SLIM images showing ZDDP tribofilm formation in a thin-film rolling/sliding WC/WC contact at 120 °C

EHD film thickness measurements were carried out on the two base fluids at 120 °C. Results are shown in Fig. 8. It can be seen that both lubricants form almost identical EHD film thicknesses although those of DM2H are very slightly lower than PAO.

Fig. 8
figure 8

EHD film thickness of PAO and DM2H at 120 °C and 30 N load in a rolling WC ball on sapphire disc contact at 120 °C

Based on these measurements, subsequent ZDDP solution testing was carried out at an entrainment speed of 3.0 m/s for the PAO solution and 3.1 m/s for the DM2H. The speed difference was to ensure identical EHD film thicknesses for the two solutions. Optical interferometry indicates a film thickness of 68 nm at 120 °C for both fluids at 30 N in a WC/sapphire contact. Based on EHD film thickness depending on load to the power −0.073 and on reduced elastic modulus to the power −0.12, in accord with EHD theory [43], this corresponds to a film thickness of 64 nm at 50 N load and 62 nm at 75 N load in a WC/WC contact. Since the composite surface roughness of the WC ball and disc was 12.2 nm, this implies a minimum lambda ratio (ratio of EHD film thickness to surface roughness) of 5.1; i.e. full EHD film conditions.

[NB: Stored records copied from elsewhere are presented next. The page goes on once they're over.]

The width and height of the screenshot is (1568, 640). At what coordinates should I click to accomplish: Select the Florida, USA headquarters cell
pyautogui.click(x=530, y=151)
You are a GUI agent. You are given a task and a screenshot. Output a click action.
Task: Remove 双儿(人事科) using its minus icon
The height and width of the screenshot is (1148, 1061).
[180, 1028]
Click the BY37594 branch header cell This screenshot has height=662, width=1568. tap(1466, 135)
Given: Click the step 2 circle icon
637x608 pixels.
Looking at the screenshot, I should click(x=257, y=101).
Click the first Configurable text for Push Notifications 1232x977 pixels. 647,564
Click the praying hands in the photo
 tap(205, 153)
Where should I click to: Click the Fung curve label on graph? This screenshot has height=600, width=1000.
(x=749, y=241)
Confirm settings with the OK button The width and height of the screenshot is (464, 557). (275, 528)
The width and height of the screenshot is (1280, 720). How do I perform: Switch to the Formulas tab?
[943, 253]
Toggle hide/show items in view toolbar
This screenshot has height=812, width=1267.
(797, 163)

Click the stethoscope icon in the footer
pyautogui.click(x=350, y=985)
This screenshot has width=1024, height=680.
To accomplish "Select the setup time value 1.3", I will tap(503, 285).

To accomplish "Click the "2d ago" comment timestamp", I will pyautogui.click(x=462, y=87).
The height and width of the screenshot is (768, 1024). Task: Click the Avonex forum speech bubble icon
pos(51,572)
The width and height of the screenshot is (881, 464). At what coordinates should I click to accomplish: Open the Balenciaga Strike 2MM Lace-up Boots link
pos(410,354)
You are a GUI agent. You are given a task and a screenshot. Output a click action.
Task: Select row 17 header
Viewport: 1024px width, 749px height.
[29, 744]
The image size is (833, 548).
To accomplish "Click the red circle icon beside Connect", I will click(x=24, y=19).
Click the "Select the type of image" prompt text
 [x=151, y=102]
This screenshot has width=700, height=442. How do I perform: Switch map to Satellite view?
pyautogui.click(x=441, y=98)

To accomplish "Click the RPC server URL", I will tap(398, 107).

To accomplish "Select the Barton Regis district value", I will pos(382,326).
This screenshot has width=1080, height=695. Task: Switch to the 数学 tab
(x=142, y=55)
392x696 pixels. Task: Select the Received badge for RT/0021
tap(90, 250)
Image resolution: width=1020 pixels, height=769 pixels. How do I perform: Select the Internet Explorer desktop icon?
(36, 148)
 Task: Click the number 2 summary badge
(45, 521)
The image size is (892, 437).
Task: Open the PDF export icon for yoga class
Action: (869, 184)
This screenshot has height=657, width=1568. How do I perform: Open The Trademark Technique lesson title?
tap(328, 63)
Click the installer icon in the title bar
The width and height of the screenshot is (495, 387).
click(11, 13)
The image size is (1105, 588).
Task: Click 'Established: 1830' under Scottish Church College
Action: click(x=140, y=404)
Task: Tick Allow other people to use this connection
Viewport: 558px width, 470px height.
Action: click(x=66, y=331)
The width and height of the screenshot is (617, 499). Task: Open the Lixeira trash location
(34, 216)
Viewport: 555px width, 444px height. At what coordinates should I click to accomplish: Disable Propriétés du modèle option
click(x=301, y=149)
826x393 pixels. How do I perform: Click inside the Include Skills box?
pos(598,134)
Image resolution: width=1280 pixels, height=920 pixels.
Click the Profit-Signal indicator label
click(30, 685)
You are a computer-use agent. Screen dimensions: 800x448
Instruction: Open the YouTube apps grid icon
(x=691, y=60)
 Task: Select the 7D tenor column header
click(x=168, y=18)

Preliminary tests were also carried out to measure the EHD friction properties of the two base fluids. For these, the entrainment speed was held constant at 3.0 or 3.1 m/s and friction coefficient measured while progressively increasing the slide-roll ratio from zero to 20 % to obtain “traction curves”. Tests were carried out at several temperatures and applied loads. Figure 9a compares friction coefficient versus slide-roll ratio curves of the two fluids at 120 °C and three applied loads, while Fig. 9b compares them at 75 N load and three temperatures. For PAO, friction coefficient increases with slide-roll ratio and applied load and decreases with temperature. This type of behaviour is typical of most base fluids in elastohydrodynamic conditions. It is evident that the DM2H gives a much higher friction coefficient than PAO at all conditions and also that, compared to PAO, its friction coefficient is much less sensitive to load and temperature over the range studied. The fact that the friction coefficient is independent of load for EHD films of DM2H indicates that the shear stress is proportional to the load for this fluid.

Fig. 9
figure 9

EHD friction coefficient versus slide-roll ratio for the two base fluids at a fixed load and three temperatures and b fixed temperature and three loads

For the purposes of this study, the property of primary interest was not the friction coefficient, but the shear stress. The mean shear stress is simply the measured friction divided by the contact area where the latter is, for a ball-on-flat the contact, a circle of area πa 2 where a is the Hertz contact radius.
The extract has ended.